Alors que des chaines de distribution suédoises s’accordent avec les principes du droit international et refusent de commercialiser des produits venant du Sahara Occidental, pour ne pas financer la colonisation, la France des droits de l’Homme est envahie à tous les niveaux de la commercialisation via la plateforme de Perpignan et celle de Châteaurenard. 

La compagnie pétrolière française TOTAL, revenue dans les eaux du Sahara Occidental en catimini il y a plus d’un an, y fait de la prospection sur une surface de 100 000 km2, et cela en accord avec le Maroc et malgré la complète opposition des Sahraouis. La conclusion de l’avis juridique de l’Onu en 2002 statue pourtant clairement à l’illégalité d’une telle pratique. Il faudrait de la part de la France l’émission d’un guide intitulé « le droit international expliqué à ses entreprises » tant elles multiplient les infractions*. Idyl, Azura, Total, mais aussi SPIE, Cultimer via les huitres Kandy, Lahaye ont entre autres été vues au Sahara Occidental occupé.

Quand à la guerre française au Mali, vestige d'une Françafrique que nous n’avons pas encore enterrée, elle a des incidences directes sur les Sahraouis. Le Sahara Marathon, rencontre sportive internationale dans les campements de réfugiés, dont la 13ème édition devait avoir lieu le 25 février a été transformée. Les organisateurs ont préféré éviter la présence d’un grand groupe d’’étrangers dans la zone. La compétition sera nationale, ouverte aux seuls pays de la région. Cela fait plusieurs centaines d’occasion de moins pour les Sahraouis d’ouvrir les tentes à des sportifs venus du monde entier et leur expliquer leur histoire et leur vie.
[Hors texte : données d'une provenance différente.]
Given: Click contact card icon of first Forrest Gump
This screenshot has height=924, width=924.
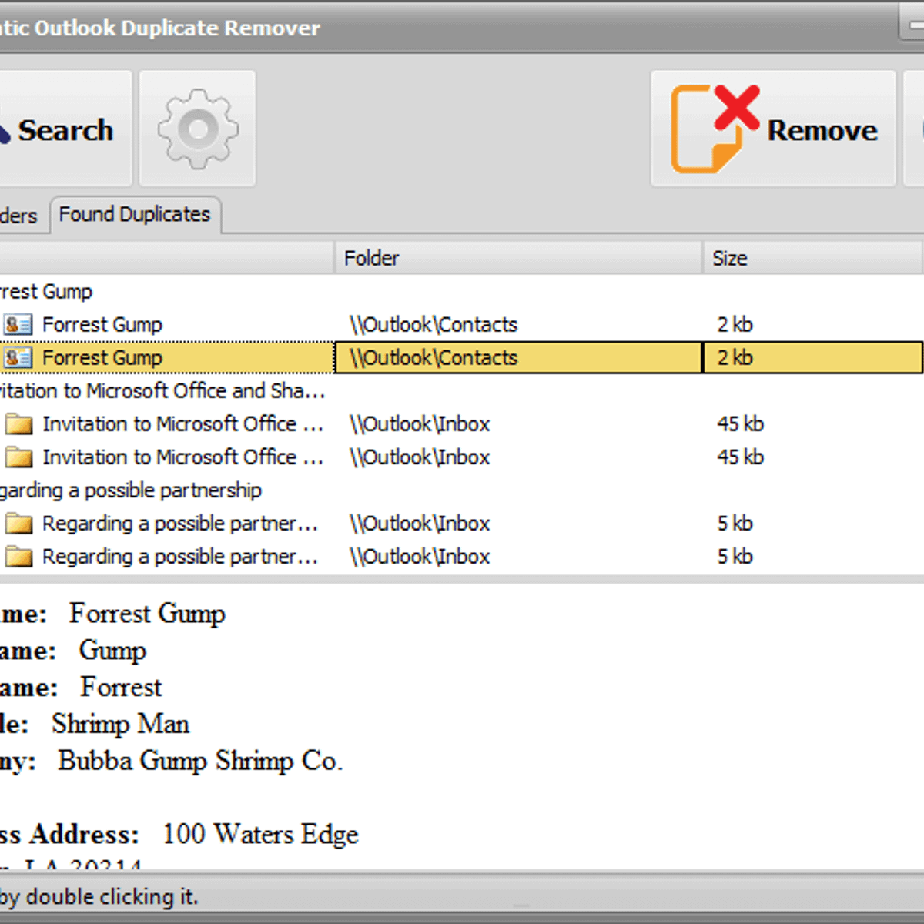Looking at the screenshot, I should (18, 325).
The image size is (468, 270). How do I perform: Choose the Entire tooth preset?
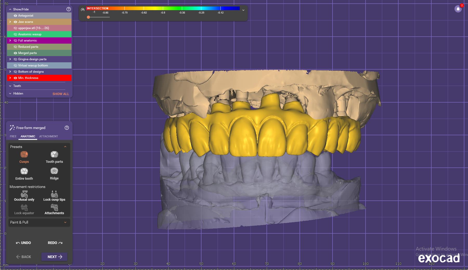(x=24, y=171)
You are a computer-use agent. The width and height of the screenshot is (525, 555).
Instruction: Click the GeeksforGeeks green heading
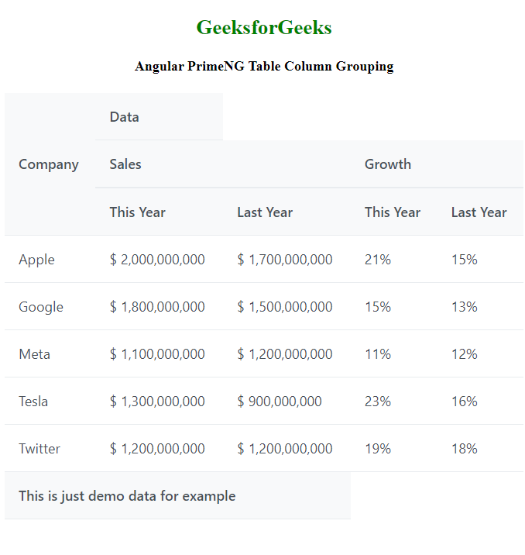coord(264,28)
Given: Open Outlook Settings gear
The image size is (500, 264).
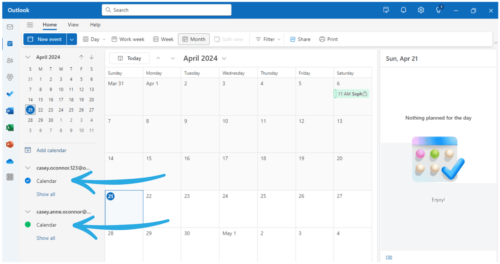Looking at the screenshot, I should [421, 10].
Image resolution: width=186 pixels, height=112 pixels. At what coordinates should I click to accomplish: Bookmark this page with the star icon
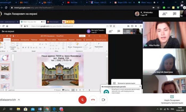click(158, 8)
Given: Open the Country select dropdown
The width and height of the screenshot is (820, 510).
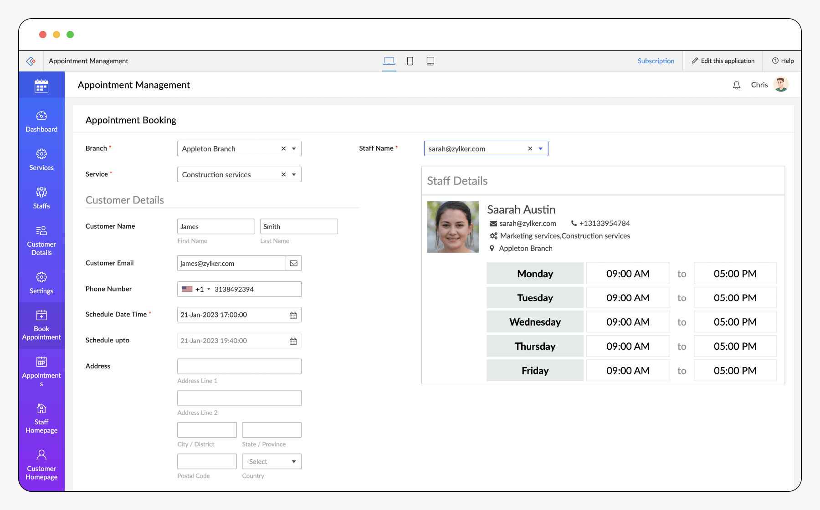Looking at the screenshot, I should click(x=272, y=462).
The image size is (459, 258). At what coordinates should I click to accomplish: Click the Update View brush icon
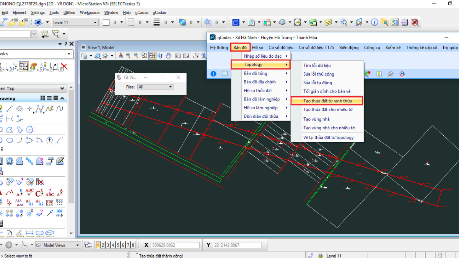click(120, 56)

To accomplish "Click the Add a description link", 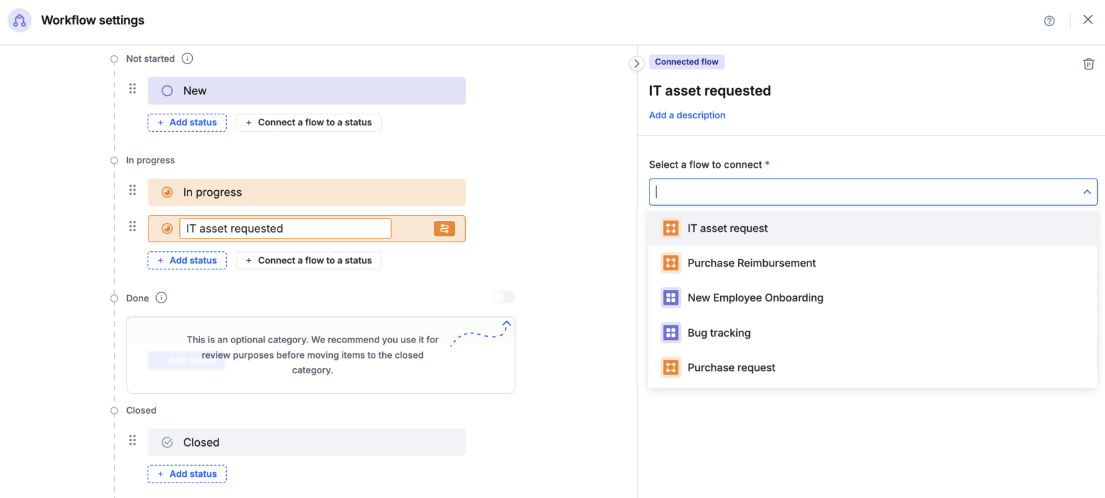I will click(x=687, y=115).
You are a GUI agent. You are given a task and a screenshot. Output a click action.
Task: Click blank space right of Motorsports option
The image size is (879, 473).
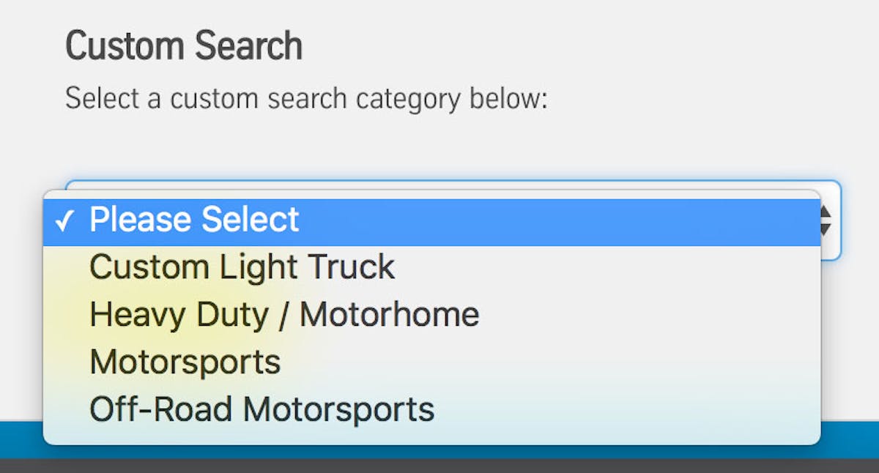tap(549, 362)
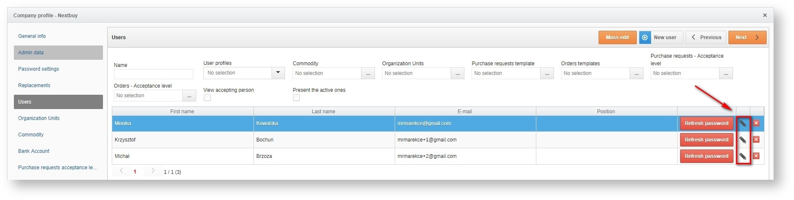The image size is (794, 200).
Task: Delete user Krzysztof with the red X icon
Action: pos(756,140)
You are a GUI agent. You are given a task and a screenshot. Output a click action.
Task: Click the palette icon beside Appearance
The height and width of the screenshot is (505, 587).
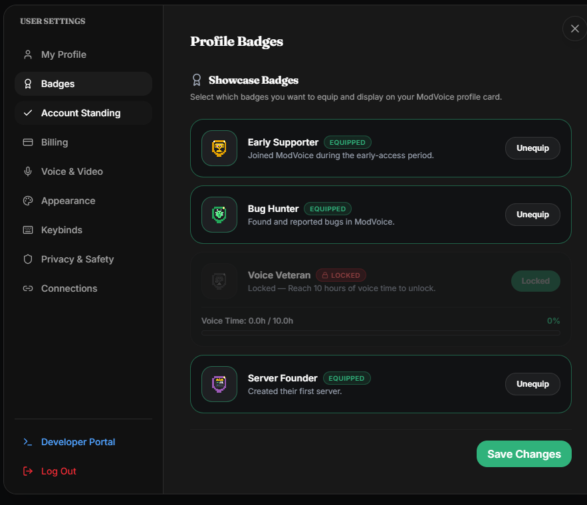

Certains disent que les choses seront pires encore quand la guerre aura vraiment commencé… La vigilance militaire sahraouie déjà renforcée en territoires libérés pourrait prendre l’allure de mobilisation générale.

APSO, 2 février 2013 

*Corell 2002 
 … « si des activités de prospection et d’exploitation devaient être entreprises au mépris des intérêts et de la volonté du peuple du Sahara occidental, elles contreviendraient aux principes de droit international.»